Florence is in the capital city of the Italian Tuscany region and of the province of Florence. It has a population of less than 400,000 peoples. Florence is popular for it's history and this historic city attracts millions of tourist each year. It received a UNESCO World Heritage Site in 1982 and has been ranked as 1 of the most beautiful cities in the world by FORBES magazine due to Florence history, culture, renaissance arts and architecture and importantly it's monument. I myself was amaze with a beauties of such preserve city when we reached the most popular points of interest. It was difficult to choose for the entry post as the whole photo collection are indeed very beautiful, but I hope it covers all places that I visited that day.

Basilica of Santa Croche

Walking tour of Florence covers the traffic less historic city centre, from Piazza Santa Croce to the sculpture studded Piazza Signoria, guided by a local tour guide. The local guide waited at the Piazza della Signoria, an L shaped square in front of Pallazo Vechio (an old palace turned into as a city hall) to provide city briefing. We were told that both the Piazza and Palazza are the focal point and the history of Florentine republic.

The Basilica di Santa Croce is the principal Franciscan church in Florence and a minor basilica of the Roman Catholic Church. It is situated on the Piazza di Santa Croce, about 800 metres south east of the Duomo

The square is also shared with the Loggia della Signoria, the Uffizi Gallery, the Palace of the Tribunale della Mercanzia, built in 1359 (now the Bureau of Agriculture) and the Palazzo Uguccioni (1550, with a facade attributed to Raphael, who however died 30 years before its construction). Located in front of the Palazzo Vecchio is a Palace of the Assicurazioni Generali (1871, built in Renaissance style).
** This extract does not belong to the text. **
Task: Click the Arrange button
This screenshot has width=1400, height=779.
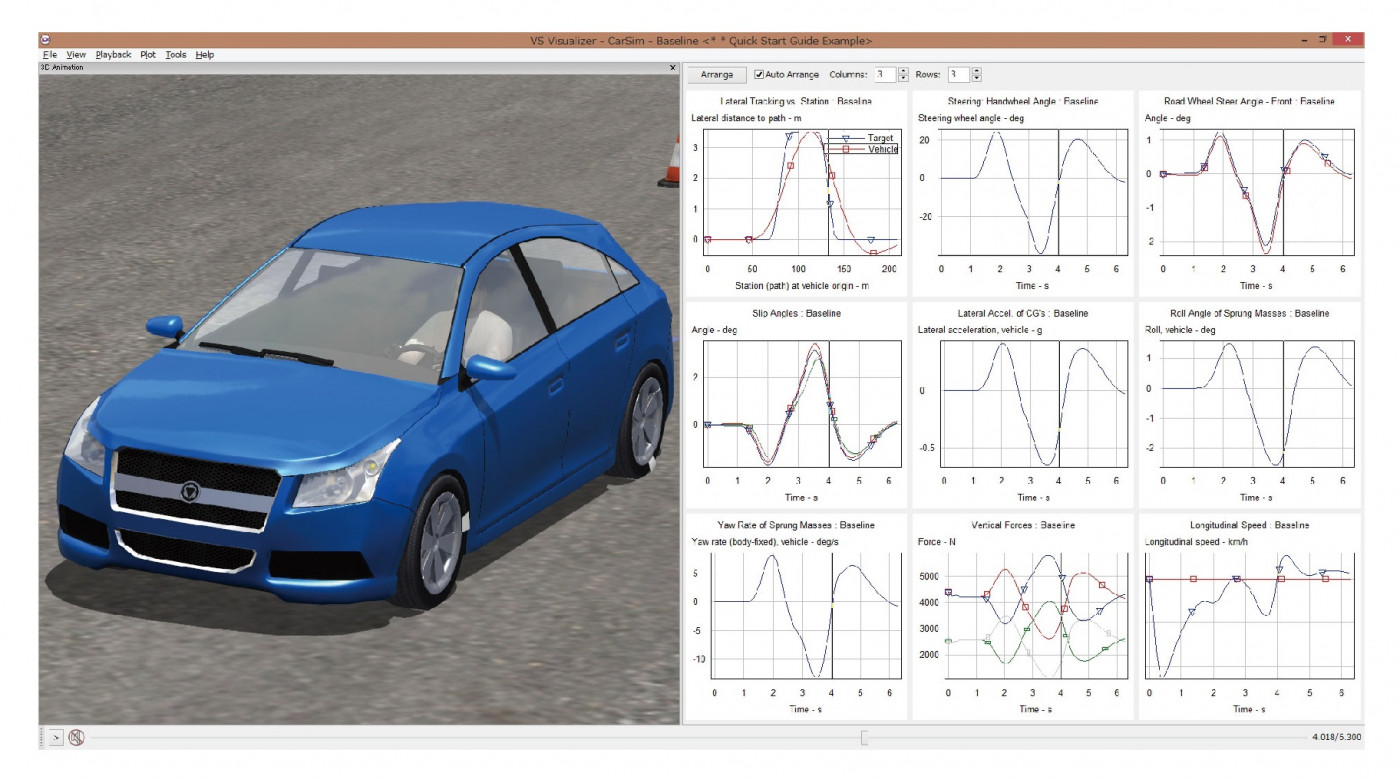Action: (x=717, y=75)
Statue of Heracles by Baccio Bandinelli in front of Pallazzo Vecchio

The tiger and the Leos (me) next to Loggia dei Lanzi, works by Flamini

Cosimo Medici Statue

The Basilica di Santa Maria del Fiore (Saint Mary of the Flower) is the main church of Florence, Italy. It is ordinarily called as “Duomo di Firenze”, was begun in 1296 in the Gothic style to the design of Arnolfo di Cambio and completed structurally in 1436 with the dome engineered by Filippo Brunelleschi. The exterior of the basilica is faced with polychrome marble panels in various shades of green and pink bordered by white and has an elaborate 19th-century Gothic Revival façade by Emilio De Fabris. The cathedral complex includes the Baptistery and Giotto's Campanile. The 3 buildings are part of the UNESCO World Heritage Site covering the historic centre of Florence and are a major attraction to tourists visiting the region of Tuscany. The basilica is one of Italy's largest churches, and until development of new structural materials in the modern era, the dome was the largest in the world. It remains the largest brick dome ever constructed.
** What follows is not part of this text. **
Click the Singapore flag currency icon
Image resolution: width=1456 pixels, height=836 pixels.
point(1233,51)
Standing proud with the bronze door, a Papal symbol at Duomo Basilica Cathedral Church. The door is showing a coronation of Mary Bibilical images

The octagonal Baptistry stands in both the Piazza del Duomo and the Piazza di San Giovanni, across from the Duomo cathedral and the Giotto bell tower (Campanile di Giotto). It is one of the oldest buildings in the city, built between 1059 and 1128. The architecture is in Florentine Romanesque style. Florentine style has not seen the spread of the Pisan Romanesque or Lombard, however, its influence was decisive for the subsequent development of architecture, as it formed the basis of which drew Francesco Talenti, Leon Battista Alberti, Filippo Brunelleschi and the other architects who created the ' Renaissance architecture.

Another beautiful renaissance wooden door of the Cathedral Santa Maria del Fiore

Standing adjacent the Basilica of Santa Maria del Fiore and the Baptistry of St. John, the Campanile di Giotto is one of the showpieces of the Florentine Gothic architecture with its design by Giotto,  rich sculptural decorations and the polychrome marble encrustations. The slender structure stands on a square plan with a side of 14.45 metres, a height of 84.7 metres sustained by four polygonal buttresses at the corners. These four vertical lines are crossed by four horizontal lines, dividing the tower in five levels.

Campania di Giotto @ Bell Tower at Piazza del Duomo

Standing next to impressive door at Palazzo Vechio

I snapped numerous statues of David, the duke Cosimo Medici, Neptune fountain, Dante Alighieri etc a renown figures in mythology, biblical and founding history of Florence and Italy in Palazzo Vechio. Every statues has it's unique and acceptance by who appreciate arts. As there were too many, I'm sharing few of the statue photos in this entry for you and for me to appreciate a contribution of arts beside appreciation of the history behind it.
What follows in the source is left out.